An Indian health policy initiative meant to provide funding to rare disease patients has struggled to gain approval from the country’s administration, according to a publication from DNA India.
First proposed by the national government of India in 2017, the National Policy for Treatment of Rare Diseases is intended to provide what is often much needed financial assistance to Indian nationals affected by a rare health condition.
Rare Disease in India
Before the details of policy can be discussed, it’s important to have a broad understanding of the Indian health environment.
Though a largely modernized and technologically advanced country, there are many parts of India where access to regular travel or much needed health services can be limited. In these unusually insular communities, “rare” medical conditions can occur at much higher rates. Estimates vary considerably, but experts believe somewhere between 5 and 8% of Indians are living with a rare disease. Though this number may sound alarming on its own, in reality the figure may actually be even higher due to the prevalence of individuals who are poorly integrated into the state health system.
The National Policy for Treatment of Rare Diseases
The National Policy for Treatment of Rare Diseases (or NPTRD) is the official name of the policy initiative that was first handed to the National Health Mission (NHM) for consideration in 2017. The National Health Mission is an arm of the larger Ministry of Health and Family Welfare, tasked with providing and improving medical care to under-served areas of the country.
Early drafts of the NPTRD allotted roughly $14.5 million to the new program. This money was to be supplementary, however – for every 4 parts paid by the NHM through the NPTRD, the local state government was expected to pay 6 parts. That means most of the money dispensed to rare disease patients would come from their own local government.
In early 2018, the first draft of the NPTRD was published with the expectation that the NHM implement the initiative by September of the same year. In December, however, a last-minute committee was formed by the Ministry of Health to “draft a revised policy.”
Squabbles arose over particulars of the policy’s execution. Suddenly, politicians were concerned over the allocation of such funding for so-called “tertiary diseases” (chronic conditions that are managed, not cured). It seems the implication was that treatment of “primary” (diseases that could be prevented, e.g. measles) and “secondary” conditions (diseases that can be detected early and limited with treatment) were within the purview of the NHM while treatment of “tertiary” conditions was not. Simply put, some in the government didn’t want to spend money on conditions that couldn’t be cured outright.
A general lack of consensus seems to characterize the current debate over the NPTRD. Politicians and taxpayers alike aren’t sure where state funding should end and NPTRD support begin. Under current language, applicants for NPTRD funding must be approved by their local state’s technical committee and then nominated to the NHM – even then, however, there is no binding legal language requiring the NHM to dispense the money. All approvals would be at the discretion of NPTRD and NHM officials.
The sustained delays preventing the NPTRD’s taking effect will undoubtedly impact India’s rare disease community.

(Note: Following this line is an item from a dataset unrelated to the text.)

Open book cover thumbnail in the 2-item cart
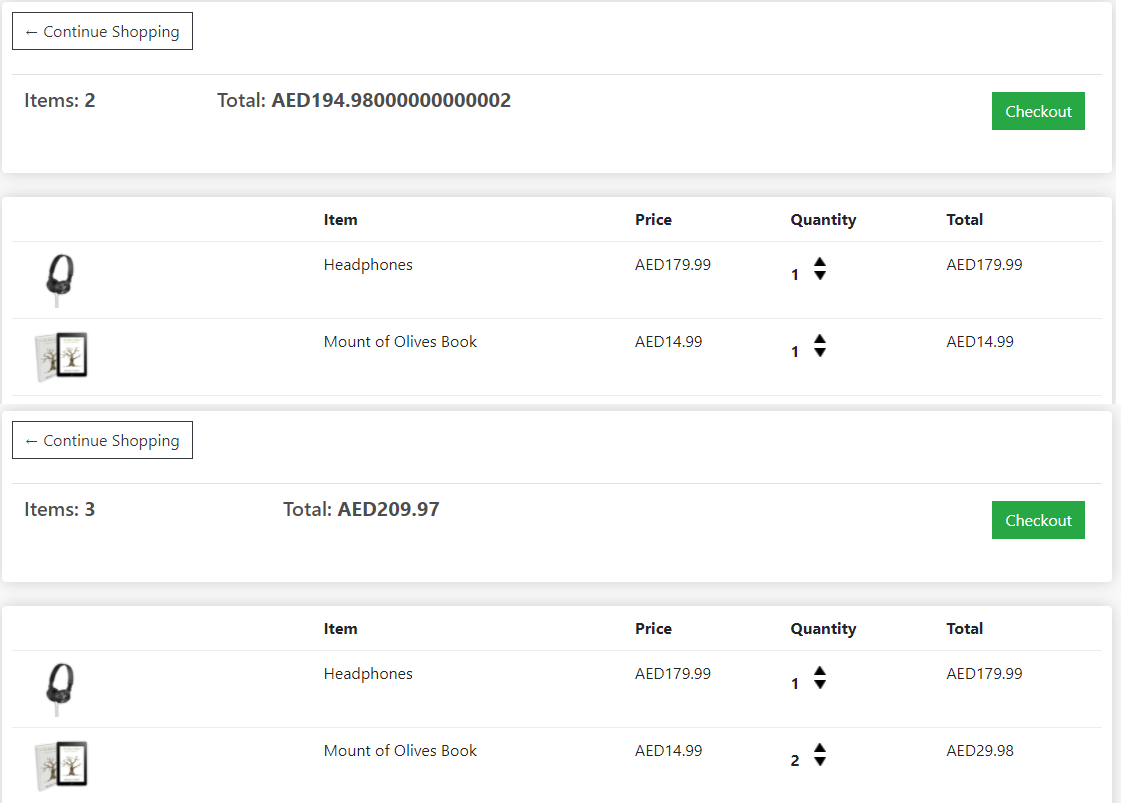 61,356
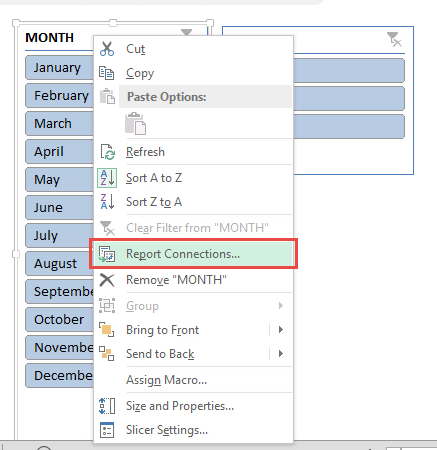Image resolution: width=437 pixels, height=450 pixels.
Task: Click the first item in right slicer
Action: 349,70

Patients like Pritesh, an anonymous 26-year-old from Gujarat with mucopolysaccharidosis II (MPS II), could die while politicians wrestle with legal concerns.
According to Shashank Tyagi, the secretary and national coordinator for India’s Lysosomal Storage Disorders Support Society, fewer than 50 doctors in India specialize in rare disease treatment. Since there may be as many as 80,000,000 living in India with a rare disease, each rare disease doctor could be responsible for over 1.5 million patients. The startling figure highlights the serious need for India to improve medical infrastructure around the country – especially for rare diseases in rural areas.